So, there was I, staring down at a green-skinned feral child, flaggerbasted by the fact he was a kid instead of a man, or even a teenager as I hoped, Garfield, in turn, stared up at me with teeth bared, but it was clear he was scared of me. Then, I remembered that Allera had gone to Grundy during the forties, well before the Logans were born, and he was apparently the last person empowered by her. That still left a space nearly sixty years.
Indeed, my hopes for a quick mission were washed away when the realization that fully sank in.
And yet, despite the age discrepance, Beast Boy was nonetheless in front of me. His body radiated the red energy that gave him his power, but strangely I didn't detect anything metallic inside. It seemed that Arella only did that specific ritual with Grundy.
Looking around the cave without moving, I saw the remains of dead animals littering the floor, some little more than bones, others a bit meatier. Whatever had happened to his parents, at least Garfield had been capable of caring for himself thanks to his powers.
But for how long, though? Weeks, months, years? Maybe his entire life? If so, what did happen to his parents to leave him in the middle of Africa's largest rainforest?
Still not knowing what to do at the moment, I decided to pull off my helmet, not just to not scare him further by showing him that I was a person, but also to see him with my eyes. Then, I crouched low to seem as less threatening as I was.
Garfield, mesmerized by the fact that (from his point of view) I pulled out my 'head' to reveal another, normal one underneath it, and that I looked like him, stopped growling and, after several seconds of silence, crawled up to me and stood up on two legs to see my face more clearly before doing what any curious boy his age did: touch my face, grab my nose, pull on my beard to see how would I react, the typical.
I let him because I wanted to earn his trust, and because I was probably the only real human contact he had for a long time. Plus, seeing him play with my beard put a small smile in my face. Then, inspection of me completed, he stepped back a bit and looked at me again.
I stood there for several minutes, both of us staring at each other, before I slowly rose up and walked out of the cave, helmet still in hand, the pitter-patter behind me signifying he followed.
As I walked around the jungle in search for something that might tell me about his parents' fate, I either heard Garfield's steps or saw him stalking me from afar, clearly believing I could not discern his green camouflage from the jungle. After an hour of fruitless search, and before I could ask VEGA to scan the area, Garfield jumped in front of me. However, he didn't attack me as some of you might think, but instead merely looked at me for several seconds before. It was obvious he wanted me to follow him, and that he knew something.
Eventually, after following Garfield through the jungle for several hours and the sun began to set, I found what I was searching for: a large, ovoid clearing in which the tattered remains of a long-abandoned campsite rested, one littered with human bones.

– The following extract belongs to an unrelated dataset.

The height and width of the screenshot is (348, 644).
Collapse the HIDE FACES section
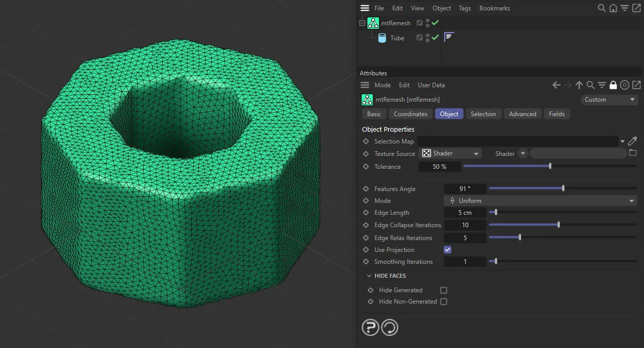pos(369,275)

The moment Garfield entered the clearing he stood there, frozen as he stared at the bones. By his stance and sad eyes he had already come there before I found him.
There were no footsteps around to indicate who or what did this, no spent brass cartridges, no camera with the recording of a doomed expedition... nothing that could tell me who did this, and the Logans had no one who wanted them dead. However, I did find out something upon a closer inspection: some of the skeletons had been crushed like twigs by something.

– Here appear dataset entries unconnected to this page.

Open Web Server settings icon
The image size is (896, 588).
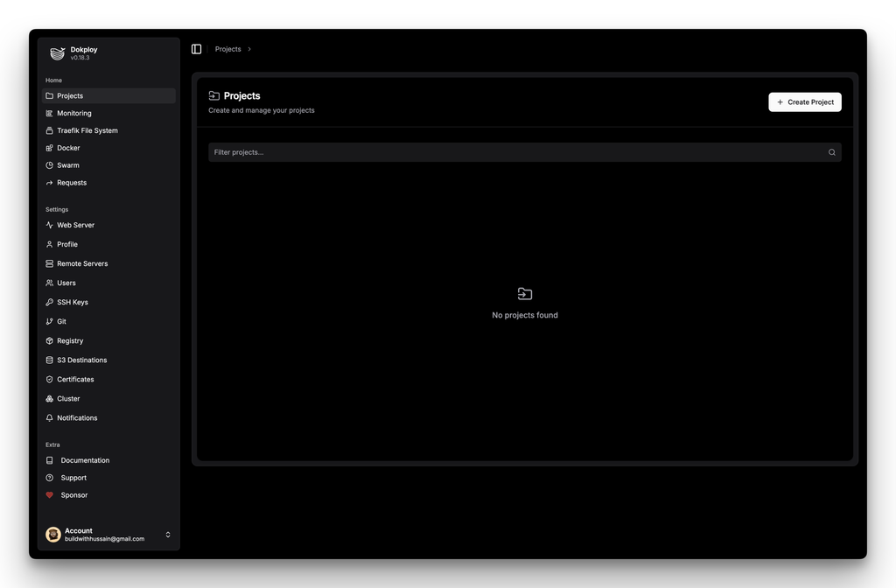49,225
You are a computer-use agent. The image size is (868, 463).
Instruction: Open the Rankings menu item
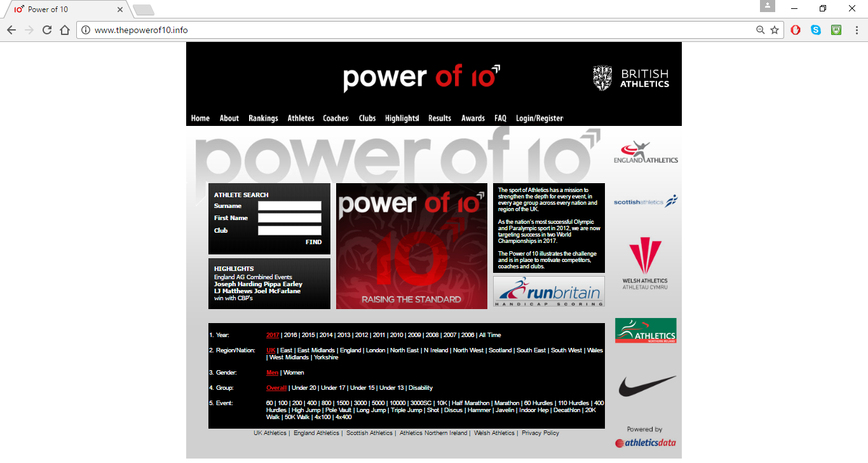coord(263,118)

"VEGA, can you find anything? Any leads about what might have happened?"
"I'm afraid not, Slayer. However, I can tell you it's been abandoned for three years"
His response made me grunt in displeasure. For the first time since I came here, and not counting Rachel, we were in the blind about something, which I didn't like the slightest. John could help, but he was busy at the moment, and as much as I hated to I knew I couldn't just deviate myself from th mission just to find out how they died. At the very least, I knew had to have raised Garfield somewhat.
Again I looked around to find something, anything that could direct me, but all I found was Garfield still standing there, contemplating two particular skeletons. Seeing him there, staring at the vine-covered bones of his parents. Pretty sure the only reason he was not crying was because he had done so a long time ago and his tears had simply dried out.
I approached the boy and embraced him as gently as I could, and while he squirmed at first, eventally he stopped resistingh.
I really didn't know how else should I comfort someone with such a loss, as since my arrival here, and other than the Voyager's debacle, I never dealt with doing so; that was how Clark lived by, and even Bruce, but not me. Still, didn't mean I lacked a heart.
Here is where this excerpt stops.